Noise from wind turbine blades is five times more likely to be heard at night, according to two new studies.
Researchers at Flinders University, Australia, are using machine learning and other signal processing techniques to characterise annoying noise features from wind farms.
The new studies found that night-time ‘swoosh’ sound – technical referred to as amplitude modulation (AM) from wind turbines – is likely to be heard by neighbouring residents up to five times more often than during daylight hours, depending on wind direction, season and wind farm distance.
Flinders University PhD candidate Phuc Nguyen said: “We found that the amount of amplitude modulation present during the daytime versus night-time varies substantially occurring two to five times more often during the night-time compared to the daytime.

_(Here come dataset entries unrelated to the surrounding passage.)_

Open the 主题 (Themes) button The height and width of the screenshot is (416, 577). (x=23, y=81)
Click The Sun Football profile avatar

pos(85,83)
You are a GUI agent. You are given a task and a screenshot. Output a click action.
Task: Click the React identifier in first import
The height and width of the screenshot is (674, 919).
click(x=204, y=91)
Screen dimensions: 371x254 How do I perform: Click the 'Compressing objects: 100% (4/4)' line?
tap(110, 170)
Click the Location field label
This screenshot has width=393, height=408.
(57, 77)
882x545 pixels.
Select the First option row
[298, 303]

“The noise seems to worsen after sunset when amplitude modulation can be detected for up to 60% of the night-time at distances around 1 km from a wind farm.
“At greater than 3 km, amplitude modulation also occurs for up to 30% of the night-time.”
The Wind Farm Noise Study, based at the Adelaide Institute for Sleep health at Flinders University, is investigating noise characteristics and sleep disturbances at residences located near wind farms.
The association between wind turbine noise and adverse effects on humans is an ongoing debate.
Acoustic expert Dr Kristy Hansen, who also worked on the studies, said the directional nature of wind turbine noise means residents living in downwind and crosswind conditions are likely to be more disturbed by wind turbines.
She said: “We found that AM occurs most often during these wind directions.
“Using these recent advances in machine learning, we have been able to develop an AM detection method that has a predictive power close to the practical limit set by a human listener.
“This includes the noise that increases and decreases as the blades rotate, or AM, including a ‘swoosh’ sound, which further contributes to the negative effects of wind turbine noise.
“These studies advance our ability to measure and monitor the noise from wind turbines that is likely to be more annoying that other noise types at the same level.”